Por enquanto, eles dizem não ter concorrência no Brasil. A Água na Caixa, que lançou em dezembro um modelo de negócio chamado Água na Faixa com a proposta de distribuir água gratuita em eventos e locais públicos por meio de publicidade nas caixinhas, não é considerada um concorrente pelos sócios. Bernardo explica:
“A similaridade que temos é a busca pela sustentabilidade. No mais, nosso maior ideal é a democratização do acesso, por isso nós não vendemos para o consumidor final como eles fazem. Para a gente essa entrega tem que ser sempre gratuita.”
No dia 17 de novembro de 2023, um incidente trágico acendeu um alerta. A universitária Ana Cara Benevides, de 23 anos, morreu após uma parada cardiorrespiratória durante o show da cantora Taylor Swift no Rio de Janeiro, em meio a uma onda de calor no Brasil.

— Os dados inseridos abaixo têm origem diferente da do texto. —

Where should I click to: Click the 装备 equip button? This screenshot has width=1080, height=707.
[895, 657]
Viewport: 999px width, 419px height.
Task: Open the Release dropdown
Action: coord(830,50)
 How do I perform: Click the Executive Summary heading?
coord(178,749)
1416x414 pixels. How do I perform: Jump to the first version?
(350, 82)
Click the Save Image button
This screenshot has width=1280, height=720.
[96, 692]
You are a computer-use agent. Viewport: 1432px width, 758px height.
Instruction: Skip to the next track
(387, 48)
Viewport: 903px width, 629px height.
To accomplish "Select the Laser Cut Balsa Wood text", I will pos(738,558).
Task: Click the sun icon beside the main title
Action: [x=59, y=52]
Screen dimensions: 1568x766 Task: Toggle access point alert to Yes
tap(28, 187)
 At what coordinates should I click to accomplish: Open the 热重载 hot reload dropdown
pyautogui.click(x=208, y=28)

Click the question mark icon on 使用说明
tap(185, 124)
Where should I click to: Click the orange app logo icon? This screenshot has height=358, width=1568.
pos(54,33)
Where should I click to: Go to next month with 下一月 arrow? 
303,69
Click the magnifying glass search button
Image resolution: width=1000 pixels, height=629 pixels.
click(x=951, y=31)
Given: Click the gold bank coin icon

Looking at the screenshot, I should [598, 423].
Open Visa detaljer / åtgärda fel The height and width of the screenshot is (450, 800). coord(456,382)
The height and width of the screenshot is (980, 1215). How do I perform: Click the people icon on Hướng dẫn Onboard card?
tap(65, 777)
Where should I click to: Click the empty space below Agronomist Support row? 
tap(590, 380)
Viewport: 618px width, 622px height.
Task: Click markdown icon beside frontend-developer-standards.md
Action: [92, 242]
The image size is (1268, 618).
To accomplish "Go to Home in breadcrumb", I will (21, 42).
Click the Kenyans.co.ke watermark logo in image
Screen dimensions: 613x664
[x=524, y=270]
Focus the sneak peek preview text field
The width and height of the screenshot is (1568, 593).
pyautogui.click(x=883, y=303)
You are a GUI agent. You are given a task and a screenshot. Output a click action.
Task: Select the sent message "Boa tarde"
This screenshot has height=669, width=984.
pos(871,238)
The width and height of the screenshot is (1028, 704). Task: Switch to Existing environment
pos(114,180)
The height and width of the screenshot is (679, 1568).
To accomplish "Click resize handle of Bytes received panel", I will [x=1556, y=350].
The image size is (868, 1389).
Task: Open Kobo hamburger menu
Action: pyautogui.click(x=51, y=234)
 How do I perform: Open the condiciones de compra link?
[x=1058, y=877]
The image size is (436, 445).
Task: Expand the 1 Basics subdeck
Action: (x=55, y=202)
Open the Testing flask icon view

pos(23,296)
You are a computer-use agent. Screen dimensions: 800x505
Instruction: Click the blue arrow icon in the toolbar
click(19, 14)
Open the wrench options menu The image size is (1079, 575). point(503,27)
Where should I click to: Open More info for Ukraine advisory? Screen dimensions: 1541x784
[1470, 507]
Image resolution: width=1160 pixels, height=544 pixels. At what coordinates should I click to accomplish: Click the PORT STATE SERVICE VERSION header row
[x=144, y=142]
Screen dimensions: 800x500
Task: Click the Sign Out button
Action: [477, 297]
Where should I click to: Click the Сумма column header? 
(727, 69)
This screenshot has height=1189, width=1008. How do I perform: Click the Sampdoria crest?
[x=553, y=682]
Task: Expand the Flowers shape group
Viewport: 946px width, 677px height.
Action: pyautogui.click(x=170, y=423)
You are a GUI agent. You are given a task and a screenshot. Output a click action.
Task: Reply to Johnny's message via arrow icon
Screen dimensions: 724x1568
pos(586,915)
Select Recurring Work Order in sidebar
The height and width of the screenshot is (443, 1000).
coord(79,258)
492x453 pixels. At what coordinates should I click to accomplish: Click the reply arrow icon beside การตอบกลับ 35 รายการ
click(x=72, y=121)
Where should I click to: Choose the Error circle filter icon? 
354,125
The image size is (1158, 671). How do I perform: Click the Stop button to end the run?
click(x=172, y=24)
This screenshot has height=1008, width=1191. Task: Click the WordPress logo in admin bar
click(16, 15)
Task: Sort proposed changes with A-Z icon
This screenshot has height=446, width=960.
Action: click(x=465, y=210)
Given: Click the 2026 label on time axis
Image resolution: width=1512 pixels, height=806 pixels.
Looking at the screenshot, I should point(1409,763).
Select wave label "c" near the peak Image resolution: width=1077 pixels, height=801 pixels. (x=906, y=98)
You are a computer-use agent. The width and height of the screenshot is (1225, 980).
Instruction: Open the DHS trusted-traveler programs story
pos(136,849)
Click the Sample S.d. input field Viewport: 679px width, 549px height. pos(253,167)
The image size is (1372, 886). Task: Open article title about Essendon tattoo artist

Naquele dia, segundo o Instituto Nacional de Meteorologia (Inmet), a máxima no Rio de Janeiro chegou aos 39,1°C. Na sequência, o governo anunciou uma portaria para permitir a entrada de garrafas de água para uso pessoal em shows fechados e a obrigatoriedade dos produtores de distribuir água gratuita.
Felipe conta que o fato despertou o interesse de mais empresas no negócio.
“Isso é uma tragédia, não é um fato no qual a gente queria ter surfado. Mas nossa visão é de que a partir do momento que conseguirmos estar mais nesses eventos, vamos ajudar a prevenir que situações como essa aconteçam de novo”
Eles torcem para que a portaria — que tem prazo de 120 dias após a publicação — vire um projeto de lei.
Agora, os empreendedores traçam planos para o Carnaval, que também deverá ser um período de muito calor — e de oportunidade para as empresas que desejam fazer publicidade distribuindo água gratuitamente aos foliões.
Outro projeto da Acqua.Tís, no longo prazo, é aumentar o seu portfólio. “Somos uma marca de produtos grátis. Então, no futuro, quando estivermos mais estabelecidos, podemos oferecer outros itens essenciais além de água para a distribuição gratuita nas ruas.”